We used multilevel linear models to assess the association between the magnitude of pain-related facial muscle activation and estimated pain intensity on trials rated as painful. Meta-analysis of intercepts across Studies 1–4 revealed a significant positive intercept (SMD = 4.39, 95% CI [4.02, 4.77], p < 0.001; Fig. 3), such that perceivers rated the average pain-related facial expression activation at 63% between anchors of “no pain” and “extreme pain” (i.e., 4.39 on our 0–7 scale for scoring). Furthermore, across Studies 1–4, we observed a significant positive association between facial expression activation and perceived pain intensity (SMD = 4.44, 95% CI [3.11, 5.77], p = 0.002), such that larger facial movements were rated as more intense.

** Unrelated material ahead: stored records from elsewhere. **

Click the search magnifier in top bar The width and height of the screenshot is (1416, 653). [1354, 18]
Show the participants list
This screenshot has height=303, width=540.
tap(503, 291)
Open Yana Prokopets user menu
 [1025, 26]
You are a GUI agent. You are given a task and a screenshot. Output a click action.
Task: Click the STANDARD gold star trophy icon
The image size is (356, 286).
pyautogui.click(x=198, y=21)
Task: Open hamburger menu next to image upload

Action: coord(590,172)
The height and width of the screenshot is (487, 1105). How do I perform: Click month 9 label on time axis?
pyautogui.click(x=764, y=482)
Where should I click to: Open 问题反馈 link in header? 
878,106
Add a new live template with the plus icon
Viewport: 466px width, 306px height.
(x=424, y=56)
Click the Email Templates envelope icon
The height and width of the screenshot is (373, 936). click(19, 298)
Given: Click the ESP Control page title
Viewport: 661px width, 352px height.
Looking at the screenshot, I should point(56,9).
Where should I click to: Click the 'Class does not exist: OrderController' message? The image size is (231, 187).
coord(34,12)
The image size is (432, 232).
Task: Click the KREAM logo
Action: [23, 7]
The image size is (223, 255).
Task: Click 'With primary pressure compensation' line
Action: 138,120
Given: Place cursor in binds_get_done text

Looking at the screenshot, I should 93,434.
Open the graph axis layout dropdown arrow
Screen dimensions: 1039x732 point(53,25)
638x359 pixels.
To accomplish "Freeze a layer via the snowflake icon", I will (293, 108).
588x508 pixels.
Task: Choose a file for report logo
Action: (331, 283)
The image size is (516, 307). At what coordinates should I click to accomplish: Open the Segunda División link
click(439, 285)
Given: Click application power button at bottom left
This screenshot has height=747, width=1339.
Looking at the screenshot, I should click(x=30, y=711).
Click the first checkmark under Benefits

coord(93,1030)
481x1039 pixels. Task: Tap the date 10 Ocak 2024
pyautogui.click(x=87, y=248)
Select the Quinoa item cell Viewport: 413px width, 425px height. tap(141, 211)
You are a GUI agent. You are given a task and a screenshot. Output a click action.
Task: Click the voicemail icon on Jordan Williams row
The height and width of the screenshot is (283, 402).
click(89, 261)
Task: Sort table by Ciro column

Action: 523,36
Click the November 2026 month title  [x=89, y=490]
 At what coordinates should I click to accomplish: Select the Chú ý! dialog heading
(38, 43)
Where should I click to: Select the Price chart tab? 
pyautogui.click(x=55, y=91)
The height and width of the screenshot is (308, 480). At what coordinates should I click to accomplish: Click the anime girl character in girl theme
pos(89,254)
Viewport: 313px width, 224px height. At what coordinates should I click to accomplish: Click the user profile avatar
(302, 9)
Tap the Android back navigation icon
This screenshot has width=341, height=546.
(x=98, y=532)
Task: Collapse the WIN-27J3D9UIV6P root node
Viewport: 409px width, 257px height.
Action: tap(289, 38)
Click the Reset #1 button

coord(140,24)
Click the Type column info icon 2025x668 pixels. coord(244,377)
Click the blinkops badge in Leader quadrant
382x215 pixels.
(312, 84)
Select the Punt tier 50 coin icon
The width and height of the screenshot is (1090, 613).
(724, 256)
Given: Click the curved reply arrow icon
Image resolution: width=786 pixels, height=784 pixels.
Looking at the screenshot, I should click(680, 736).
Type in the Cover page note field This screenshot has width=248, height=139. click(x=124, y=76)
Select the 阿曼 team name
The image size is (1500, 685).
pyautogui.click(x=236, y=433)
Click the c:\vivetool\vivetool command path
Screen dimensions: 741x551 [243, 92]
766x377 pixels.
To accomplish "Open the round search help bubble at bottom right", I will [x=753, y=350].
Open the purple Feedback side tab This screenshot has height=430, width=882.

Sociocultural Factors Do Not Reliably Affect Pain Categorization or Perceived Pain Intensity

Our key questions were whether target gender, race, group-membership, or perceived similarity impacted the effect of facial movement activation on pain categorization or perceived pain. To evaluate these questions, we examined interactions between first-level (within-subjects) and second-level (i.e., between-subjects) factors in both logistic and linear models. Figure 4 depicts results of meta-analyses of logistic models evaluating the association between sociocultural factors and the likelihood of categorizing a trial as painful. Meta-analysis of intercepts across Studies 1–4 revealed no effects of sociodemographic factors on the likelihood of rating pain at the average facial expression (all p’s > 0.05). Furthermore, across Studies 1–4, we did not observe any effects of sociodemographic features on the association between facial muscle movement and the pain categorization (all p’s > 0.05). Full model results are located in Supplementary Table S1.

Fig. 4
figure 4

Meta-analyses of effects of sociodemographic factors on likelihood of pain assessment. We conducted a meta-analysis of the effects of sociocultural factors (target demographics, perceived similarity, and group membership) on intercepts (left column) and slopes (right column) from logistic models across Studies 1–4 using the metagen function in R (Balduzzi et al., 2019). There were no consistent influences of sociocultural factors across studies. For full model outcomes, please see Supplementary Table S1

Figure 5 depicts meta-analyses of the relationships between sociodemographic factors and the association between facial movements and perceived pain intensity on trials estimated as painful (i.e., linear models). Meta-analyses across Studies 1–4 revealed no consistent relationship between sociodemographic factors and the intercept (i.e., pain intensity at average facial expression; all p’s > 0.05) or the slope (association between facial activation and perceived pain; all p’s > 0.05).

Fig. 5
figure 5

Meta-analyses of effects of sociodemographic factors on pain intensity estimates. We conducted a meta-analysis of the effects of sociocultural factors (target demographics, perceived similarity, and group membership) on intercepts (left column) and slopes (right column) from linear models across Studies 1–4 using with the metagen function in R (Balduzzi et al., 2019). There were no consistent influences of sociocultural factors across our studies. For individual study results, please see “Supplementary Information”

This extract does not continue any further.